Source: calendardate.com

Today, Sunday, we celebrate All Saints Day, and tomorrow All Souls Day. We are enjoying a time of remembrance in our church. It always strikes me as appropriate for late autumn, as the days get darker, we start to look toward the end of the calendar year and tend to be more melancholic.

Most, if not all, will say, thank God that 2020 is going to come to an end. An annus horribilis if ever there was one!

Today and tomorrow we give thanks for those who have gone before us, whether saintly or not. The Feast of All Saints’ is the day on which we celebrate all the saints, known and unknown. It was Pope Gregory III (731-741) who named November 1 as the common date to celebrate the saints.

This is a day to celebrate all holy men and women, and ask for their prayers and intercession. We honour those who are known and recognized as enlightened souls, but also the unknowns and the misfits.

Robert Ellsburg, a Catholic writer and associate of Dorothy Day and the Catholic Worker movement, says about saints, Each saint offers a unique glimpse of the face of God; each enlarges our moral imagination; each offers new insights into the meaning and possibilities of human life.

George Bernanos, the author of The Diary of a Country Priest, says, a saint doesn’t live on the interest of his income, or even on his income; he lives on his capital, he gives all his soul. In other words, a saint shows total dedication to God. It is because of their imperfections, searching, struggles, doubts, unique personalities, and daily efforts that we can relate to certain saints.

That is why so many of us think of certain saints as our patrons, asking them to intercede on our behalf. Whatever their quirks or oddities, it is helpful for us to know that there is a special saint who knows precisely what we struggle with.

Tomorrow we have the Commemoration of all the Faithful Departed. Commonly referred to as All Souls’ Day, it is an invitation for us to prayerfully remember those who have passed away. We pray that the faithful departed may enter the full beatific vision of union with God, thus seeing God face to face.

The first historical evidence for a celebration such as All Souls’ Day comes from St. Isadore of Seville, who died in 636. It gradually spread until Rome accepted it in the 13th century.

However, the practice of praying for the dead goes back to St. Paul and the early church. Tertullian, one of the Church Fathers, is the first to mention prayers for the dead: The widow who does not pray for her dead husband has as good as divorced him.

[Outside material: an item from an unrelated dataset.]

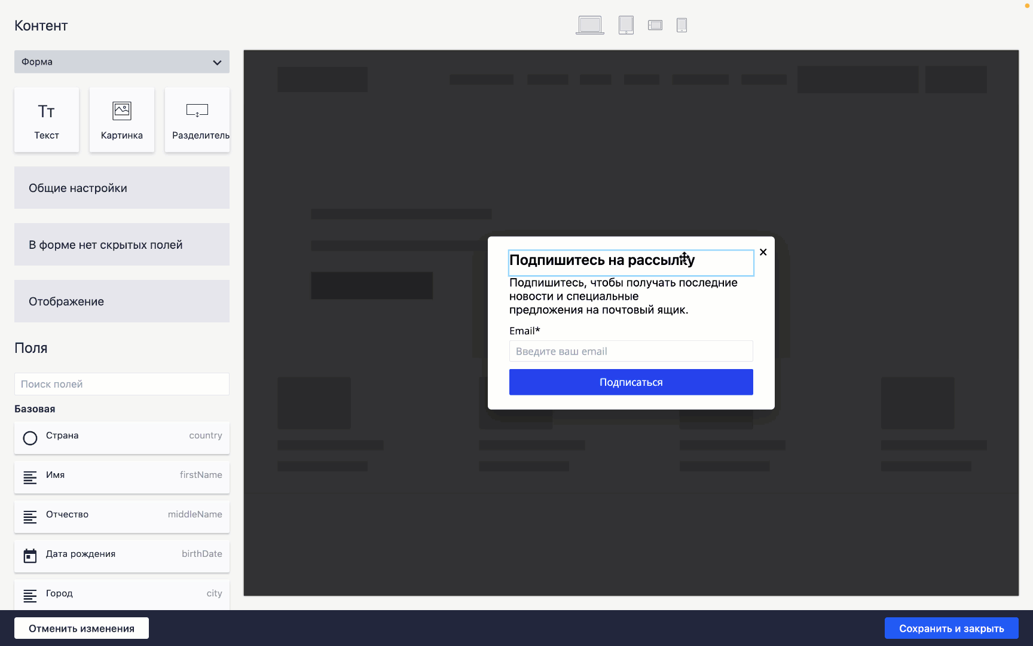Viewport: 1033px width, 646px height.
Task: Select the mobile phone preview icon
Action: click(681, 25)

Subsequent writers similarly make mention of the practice as prevalent. The most famous instance is Saint Augustine‘s prayer for his mother, Monica, at the end of the 9th book of his Confessions, written around 398.

Many parish communities have a practice in November to remember the dead. Parishioners are invited to place at the altar lists of names of those to be remembered at the daily Mass.

In Latin America, it has become customary to call the word presente after the recitation of the name of someone who has died in the struggle for peace and justice. It is a way of honouring and calling forth the persons, in a sense indicating that they are still present with us.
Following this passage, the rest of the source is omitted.